BEGIN DATA EXTRACTS

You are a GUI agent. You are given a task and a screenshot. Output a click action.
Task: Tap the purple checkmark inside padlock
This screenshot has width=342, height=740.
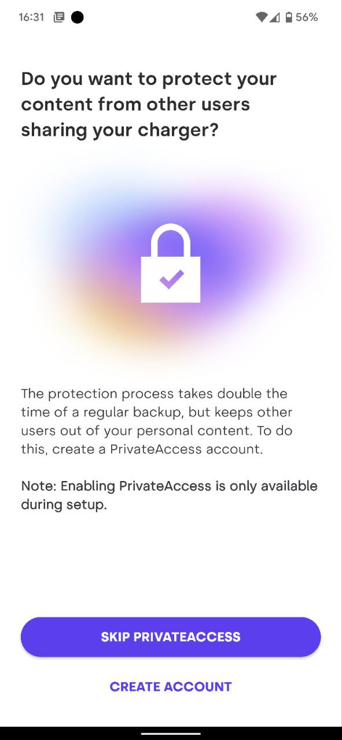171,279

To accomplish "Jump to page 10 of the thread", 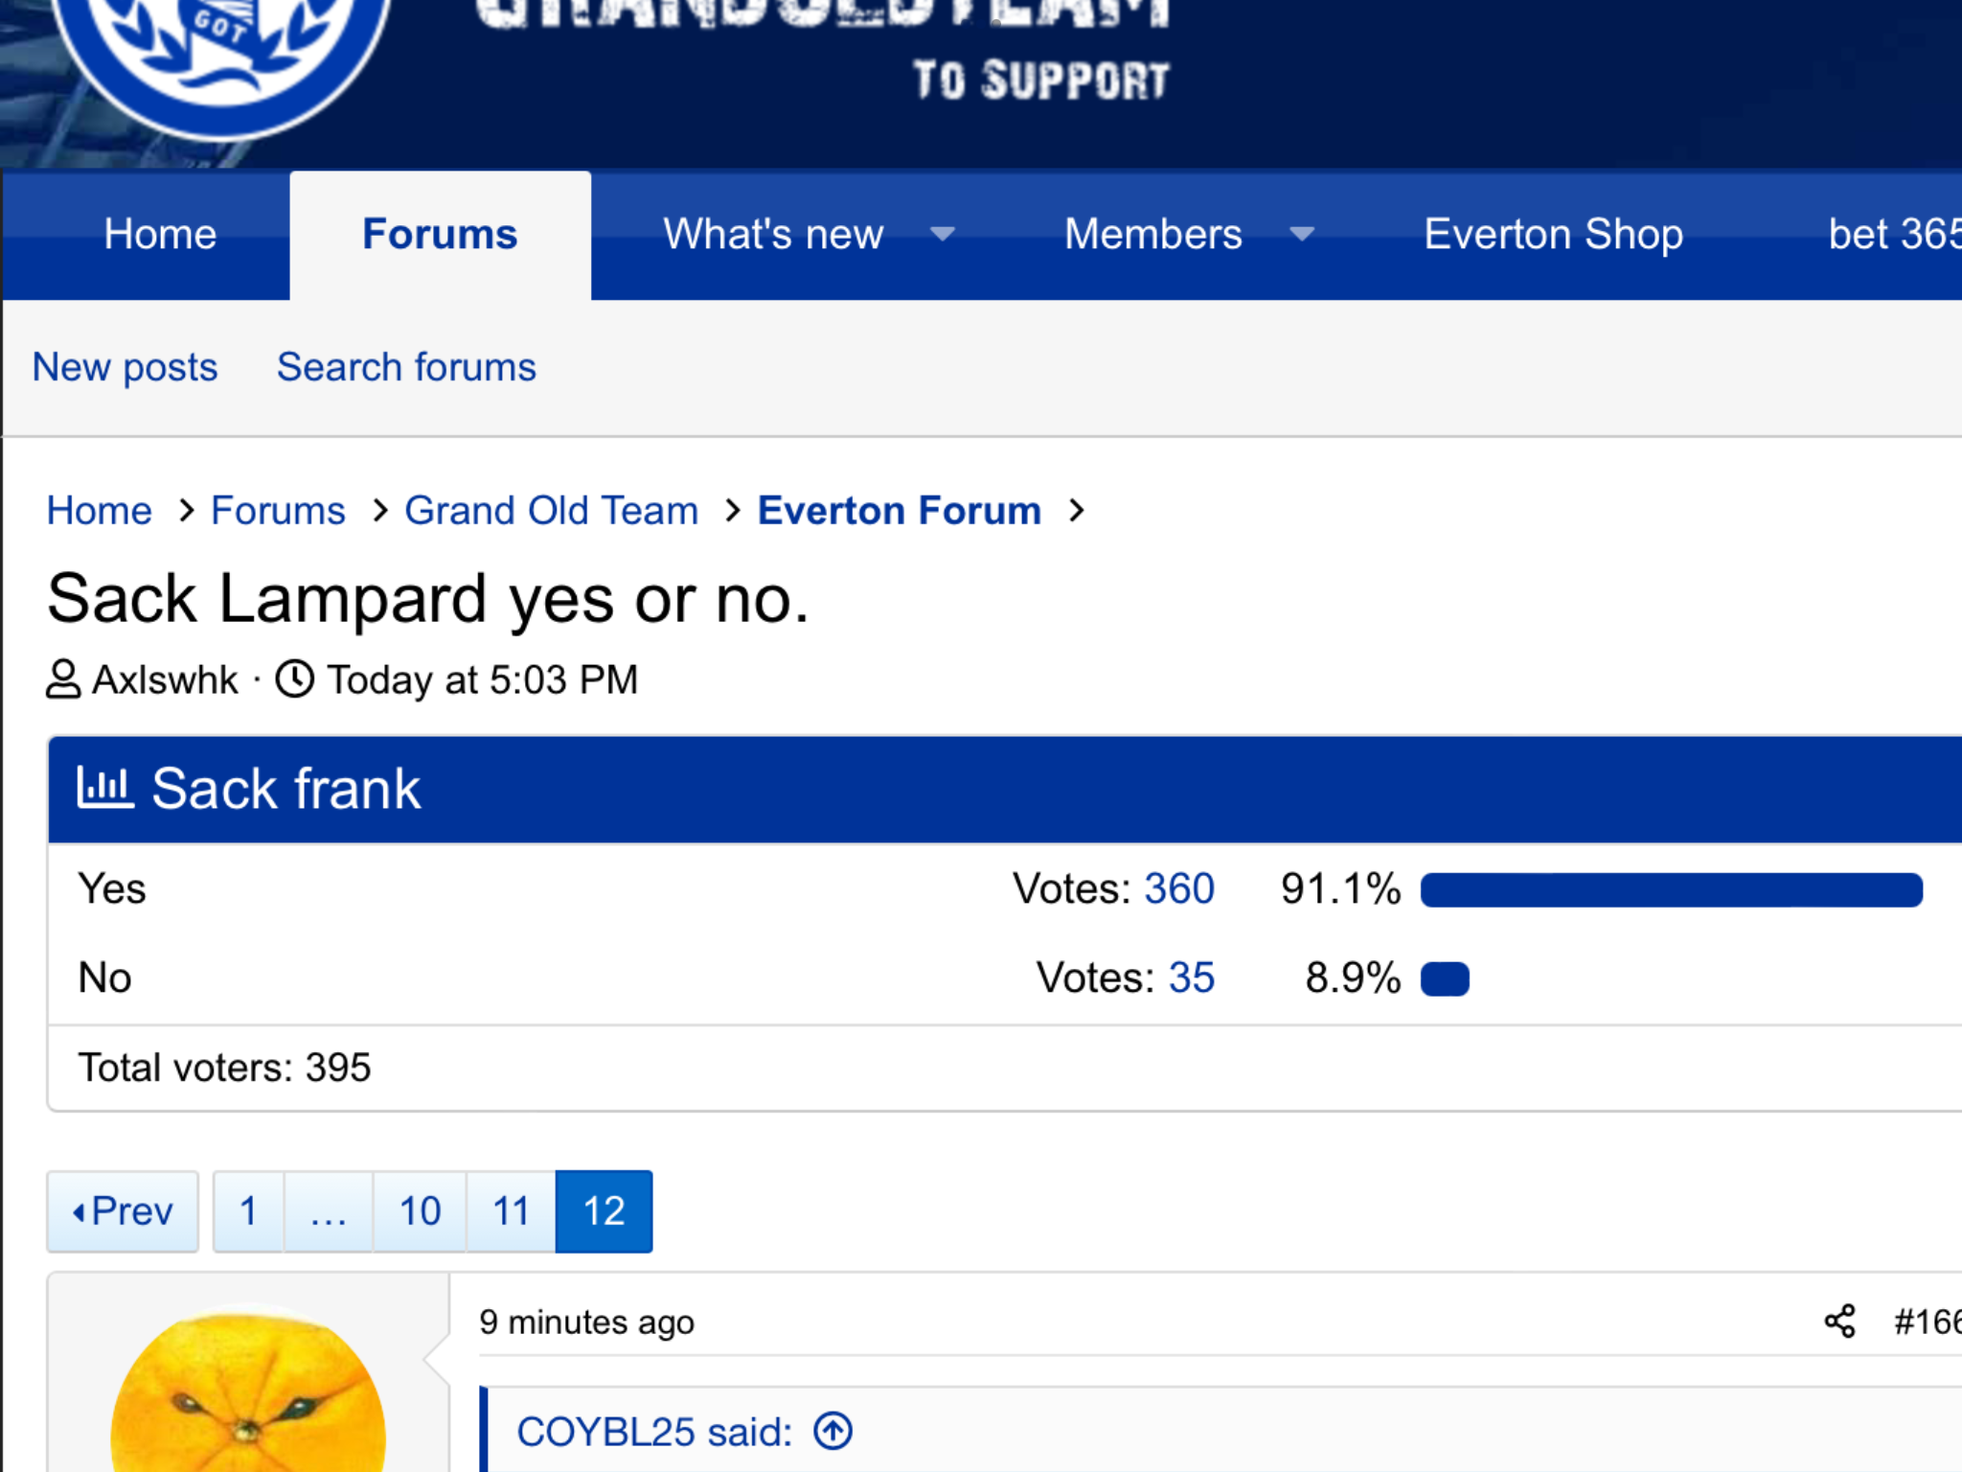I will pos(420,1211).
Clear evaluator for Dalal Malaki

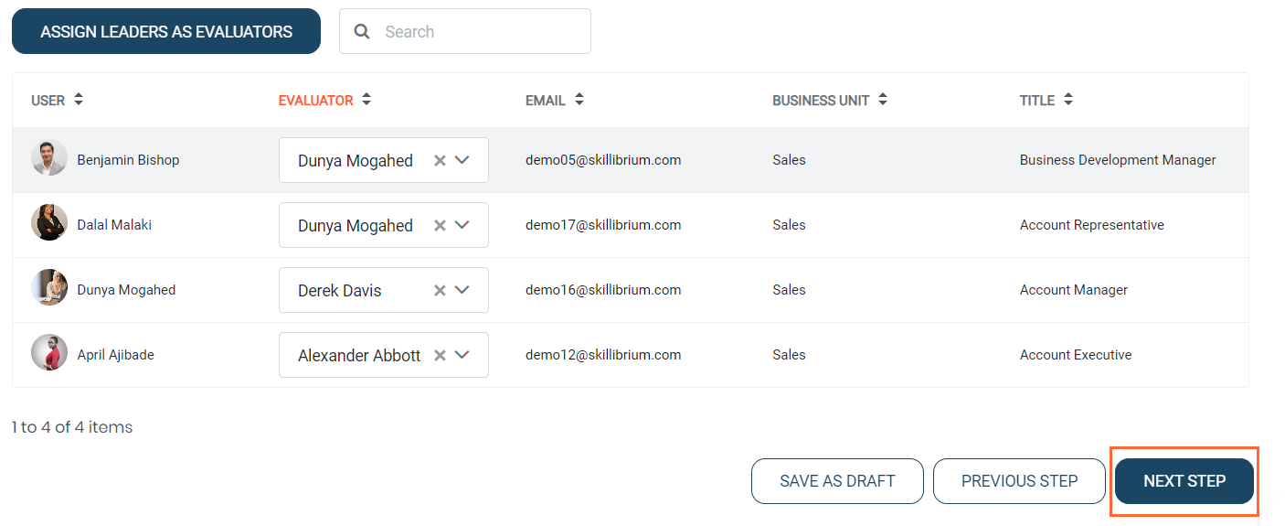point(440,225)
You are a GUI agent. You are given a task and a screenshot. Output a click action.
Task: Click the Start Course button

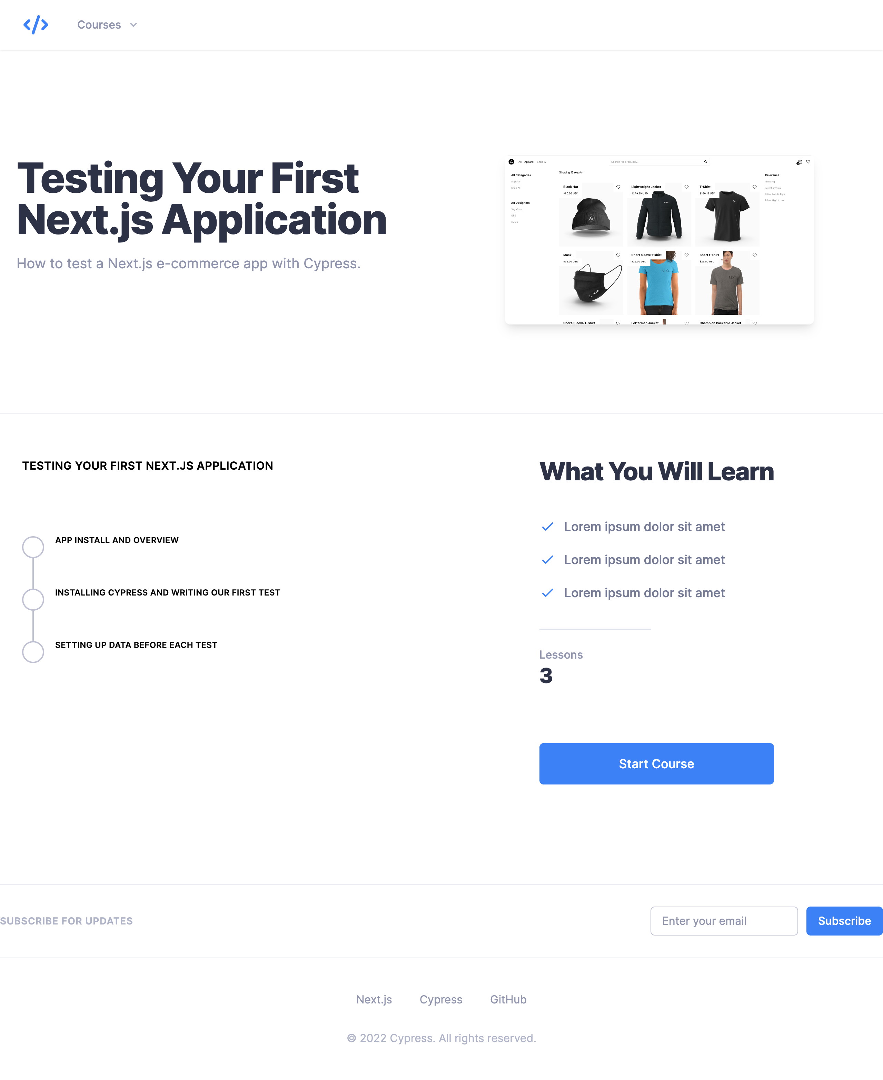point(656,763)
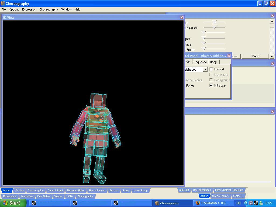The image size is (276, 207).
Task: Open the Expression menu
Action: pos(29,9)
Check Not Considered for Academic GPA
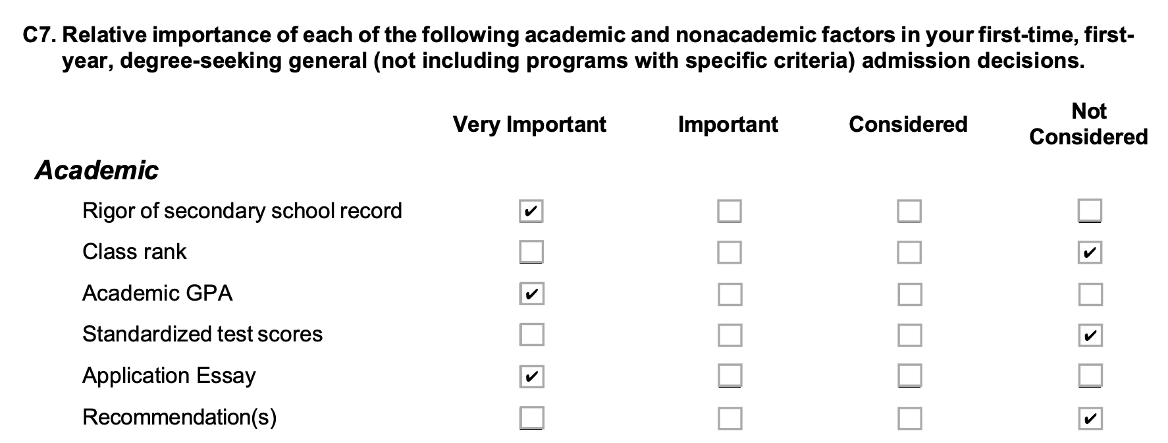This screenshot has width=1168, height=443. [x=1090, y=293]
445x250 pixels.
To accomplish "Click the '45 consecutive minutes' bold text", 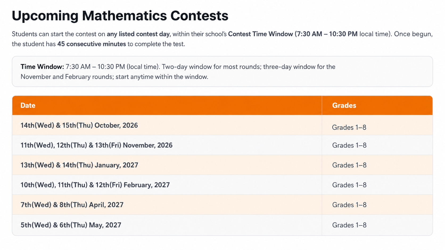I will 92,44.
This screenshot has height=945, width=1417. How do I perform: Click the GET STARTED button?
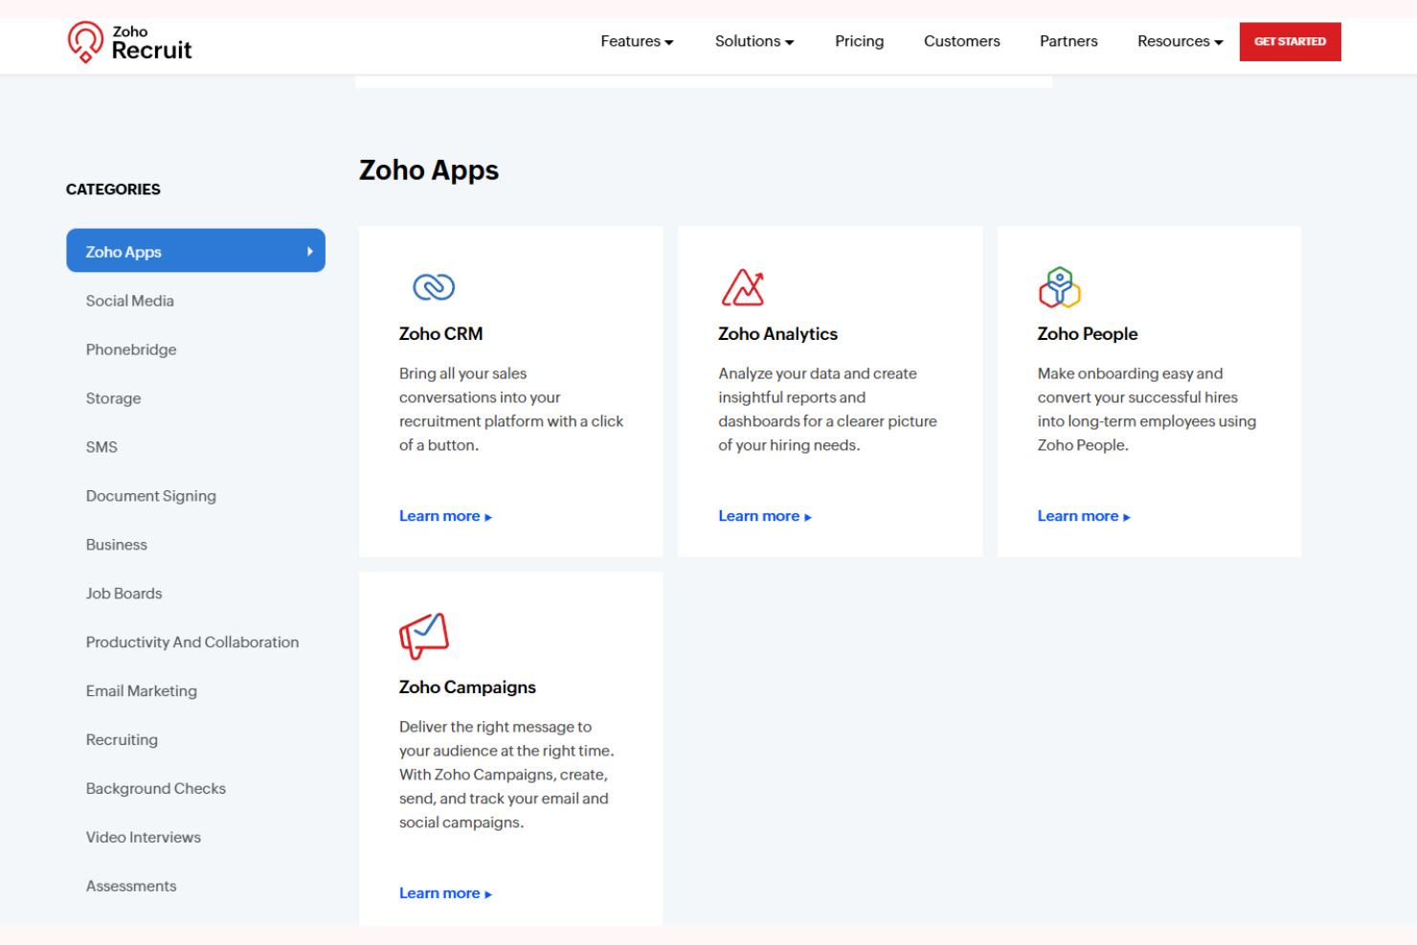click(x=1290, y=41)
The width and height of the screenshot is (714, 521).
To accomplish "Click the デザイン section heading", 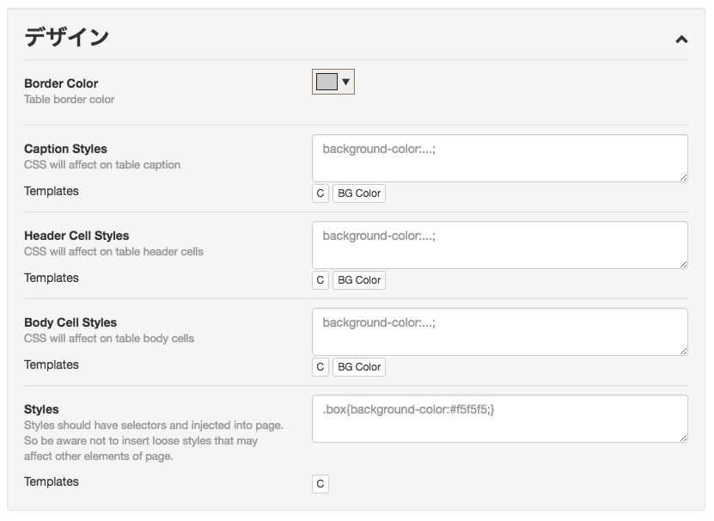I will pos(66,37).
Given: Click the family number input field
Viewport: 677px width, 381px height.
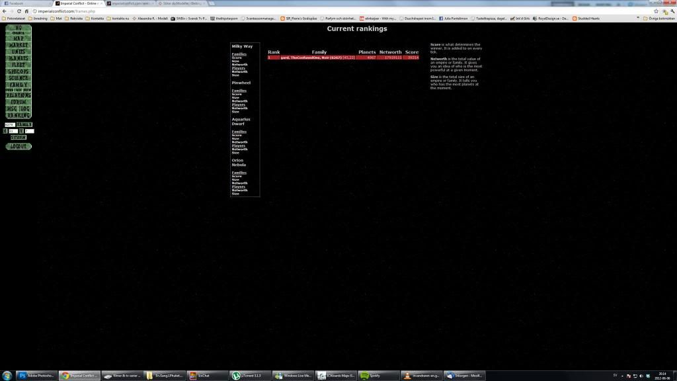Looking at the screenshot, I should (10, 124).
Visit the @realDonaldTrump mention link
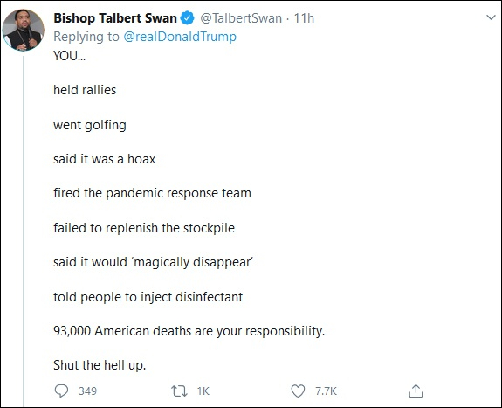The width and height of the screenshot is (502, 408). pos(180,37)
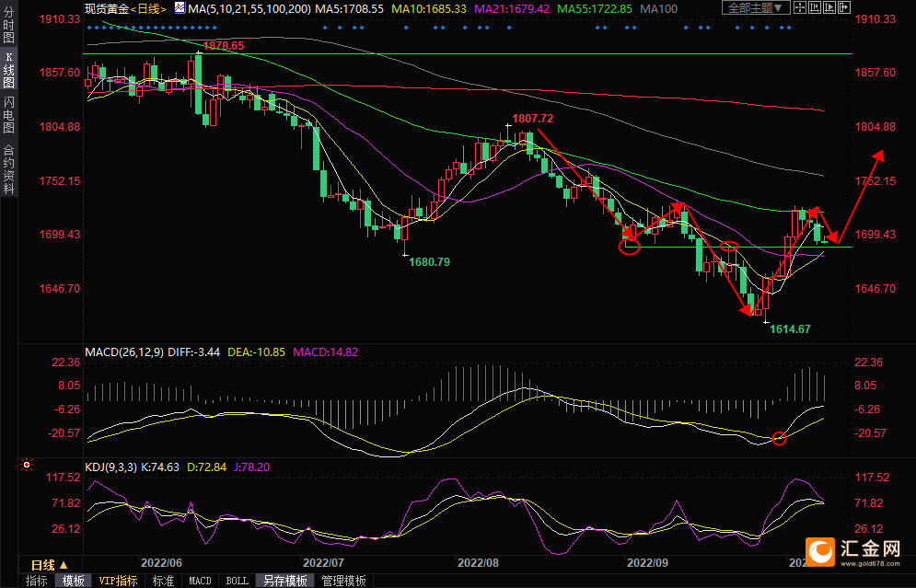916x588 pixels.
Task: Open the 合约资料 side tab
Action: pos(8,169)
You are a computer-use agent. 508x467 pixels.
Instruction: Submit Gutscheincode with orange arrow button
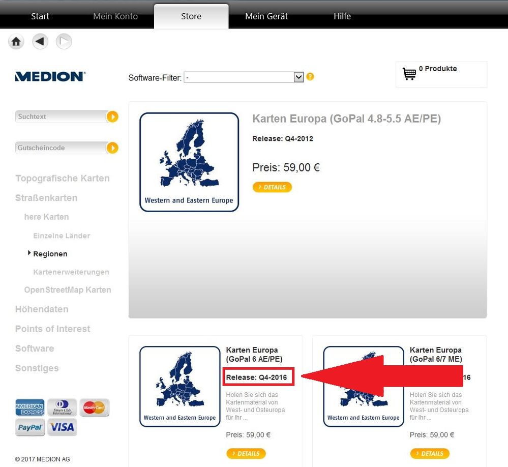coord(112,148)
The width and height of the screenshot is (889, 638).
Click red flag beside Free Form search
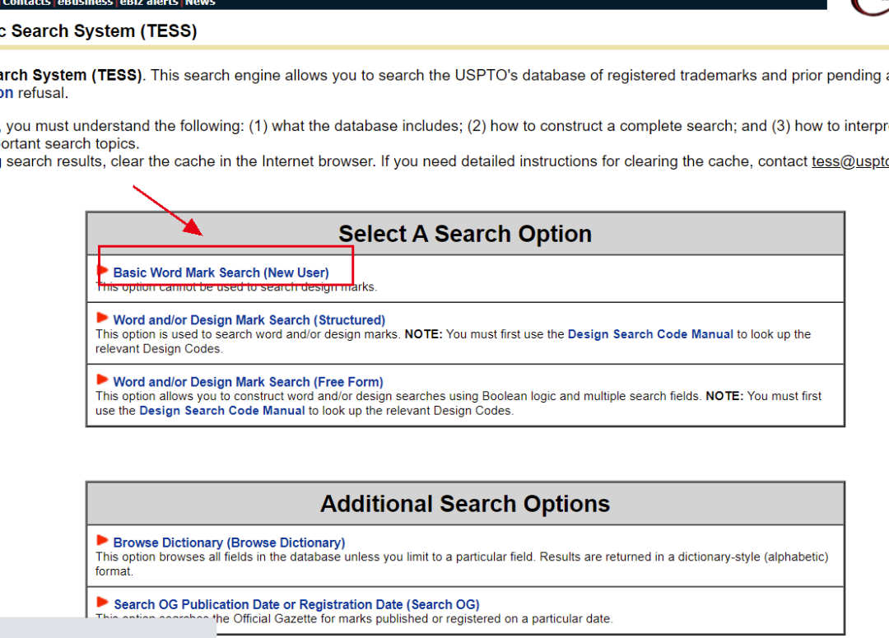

END DATA EXTRACTS

Only exact copies are wanted here. Write out the lines from the one containing "You are a computer-use agent. 508x467 pixels." through the end of the material and no others, omitting all pictures.

You are a computer-use agent. 508x467 pixels.
Instruction: Submit Gutscheincode with orange arrow button
coord(112,148)
The width and height of the screenshot is (889, 638).
Click red flag beside Free Form search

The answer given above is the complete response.